◆ Document:
= Authors' rights =

Right to exploit a creative work

"Authors' rights" is a term frequently used in connection with laws about intellectual property.

The term is considered as a direct translation of the French term droit d'auteur (also German Urheberrecht). It was first (1777) promoted in France by Pierre-Augustin Caron de Beaumarchais, who had close relations with Benjamin Franklin. It is generally used in relation to the copyright laws of civil law countries and in European Union law. Authors' rights are internationally protected by the Berne Convention for the Protection of Literary and Artistic Works and by other similar treaties. "Author" is used in a very wide sense, and includes composers, artists, sculptors and even architects: in general, the author is the person whose creativity led to the protected work being created, although the exact definition varies from country to country.

Authors' rights have two distinct components: the economic rights in the work and the moral rights of the author. The economic rights are a property right which is limited in time and which may be transferred by the author to other people in the same way as any other property (although many countries require that the transfer must be in the form of a written contract). They are intended to allow the author or their holder to profit financially from their creation, and include the right to authorize the reproduction of the work in any form (Article 9, Berne Convention). The authors of dramatic works (plays, etc.) also have the right to authorize the public performance of their works (Article 11, Berne Convention).

◆ Listing:
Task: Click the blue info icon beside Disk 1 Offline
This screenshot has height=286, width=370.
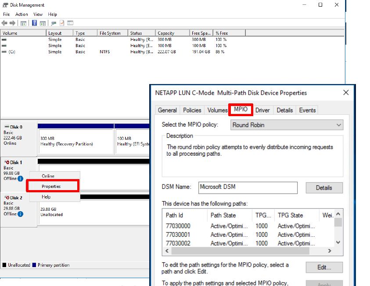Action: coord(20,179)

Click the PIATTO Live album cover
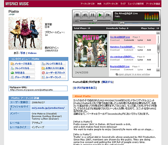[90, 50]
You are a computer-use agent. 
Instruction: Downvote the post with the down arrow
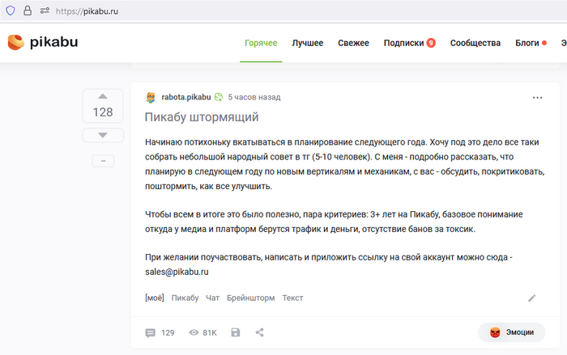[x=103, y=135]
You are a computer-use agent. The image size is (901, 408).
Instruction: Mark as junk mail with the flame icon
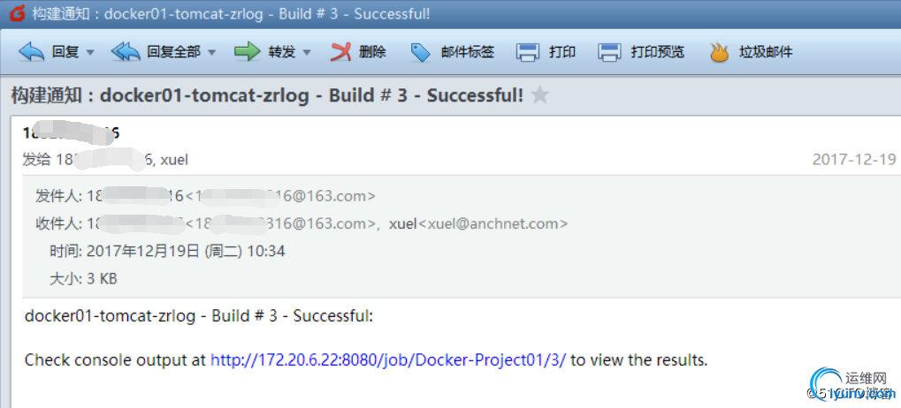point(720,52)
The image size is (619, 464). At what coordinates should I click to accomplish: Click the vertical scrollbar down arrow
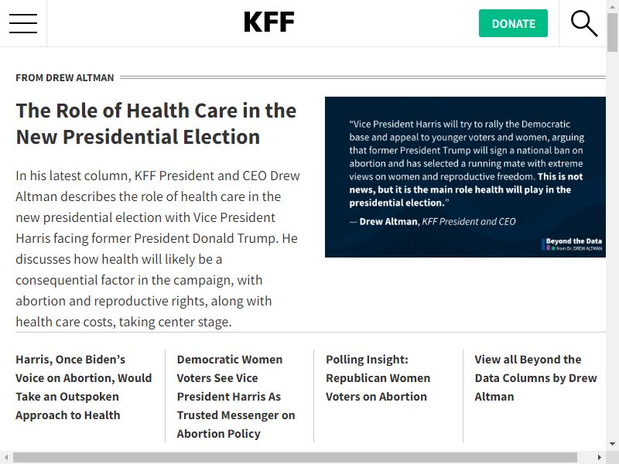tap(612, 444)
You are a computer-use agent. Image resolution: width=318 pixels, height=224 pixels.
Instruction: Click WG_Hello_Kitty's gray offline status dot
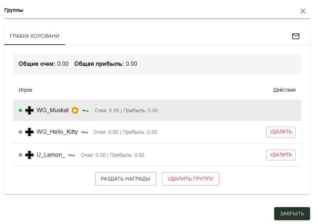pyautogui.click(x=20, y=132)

--

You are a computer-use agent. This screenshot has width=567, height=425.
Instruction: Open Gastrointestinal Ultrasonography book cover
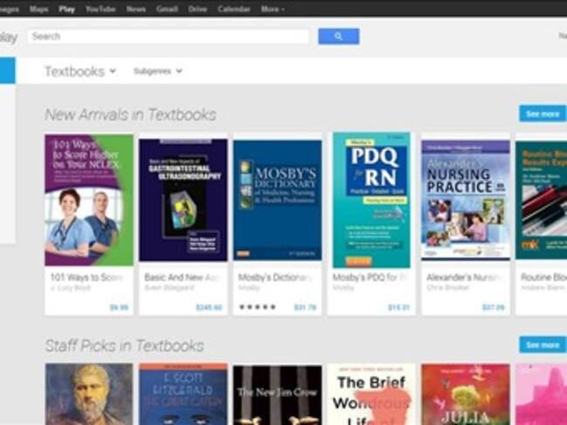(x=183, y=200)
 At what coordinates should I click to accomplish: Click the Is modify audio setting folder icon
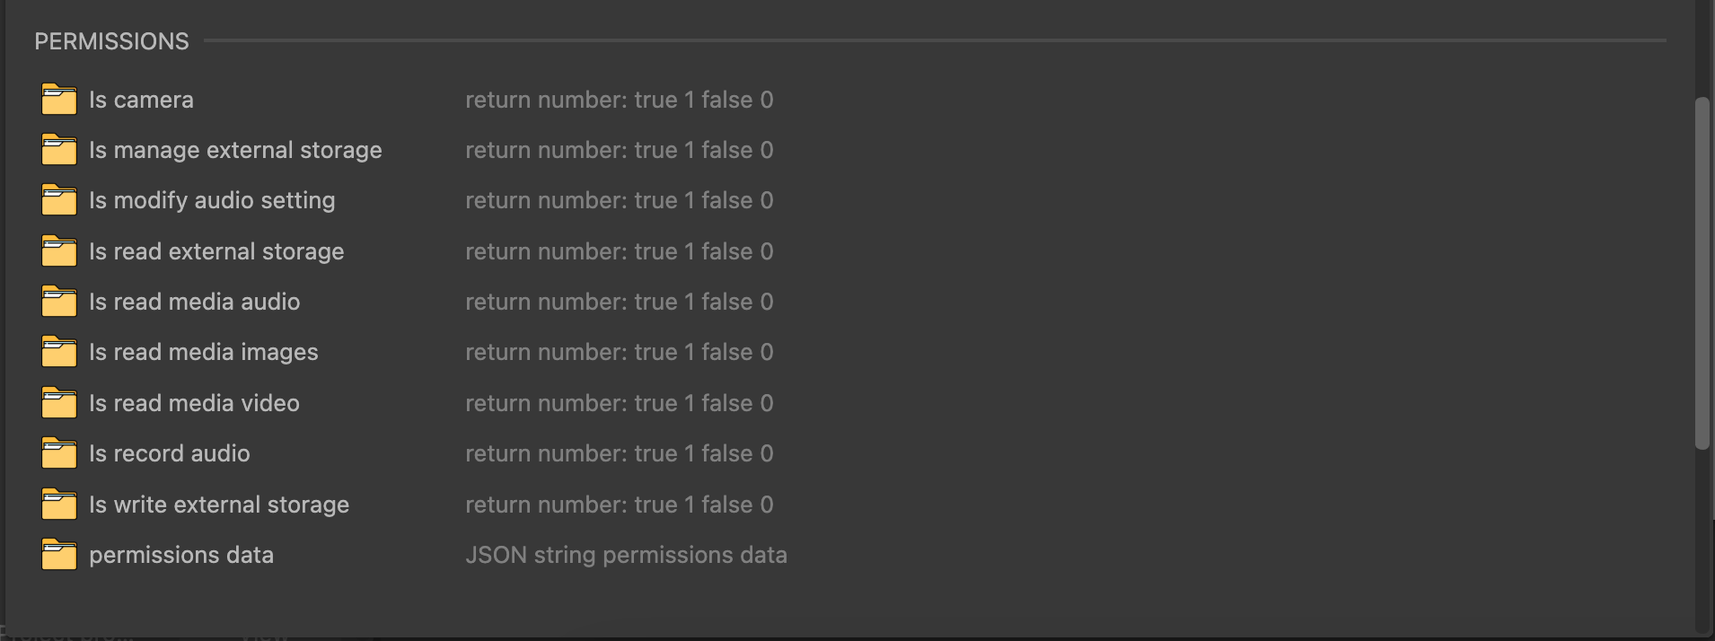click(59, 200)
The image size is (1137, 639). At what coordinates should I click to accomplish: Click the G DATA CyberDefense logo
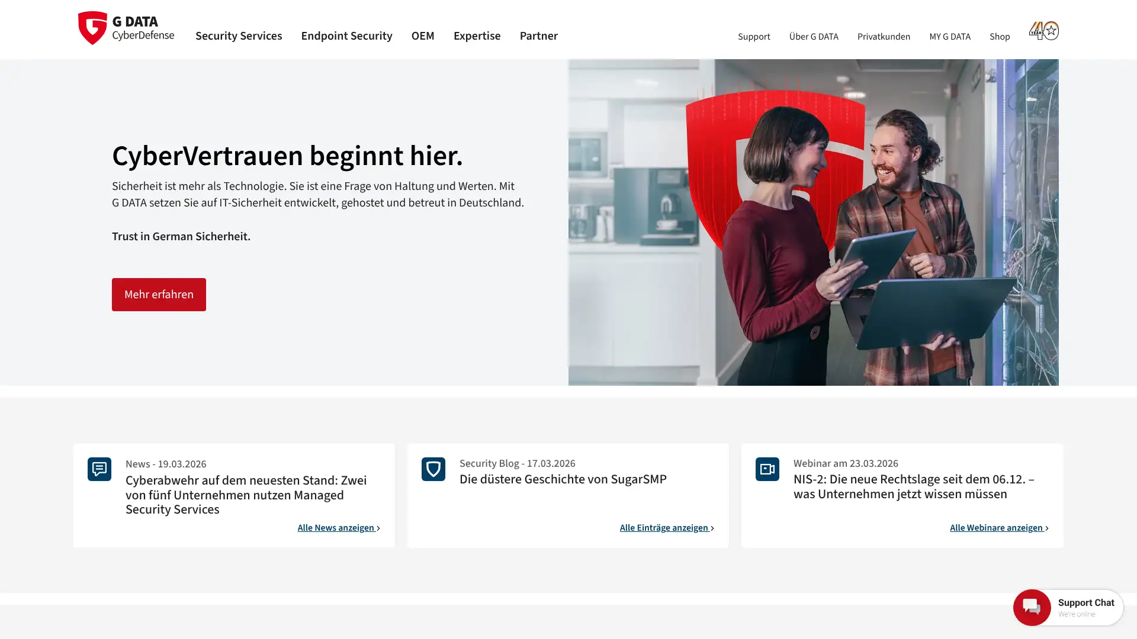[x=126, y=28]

◆ Written task 1: List the kinds of creators that the authors' rights text names as included in its wide sense of "author."
◆ Written task 2: Resize the rows from the line containing "You are a computer-use agent. Image" through the line containing "pyautogui.click(x=20, y=132)". Write those lines again with their requests, multiply each click coordinate in the answers by 1.55, round to whole numbers with halves rounding up, and leave out the pictures.
The authors' rights text and the rows come from unrelated sources.

◆ Written reply 1: composers, artists, sculptors, architects

◆ Written reply 2:
You are a computer-use agent. Image resolution: width=318 pixels, height=224 pixels.
Instruction: Click WG_Hello_Kitty's gray offline status dot
pyautogui.click(x=31, y=205)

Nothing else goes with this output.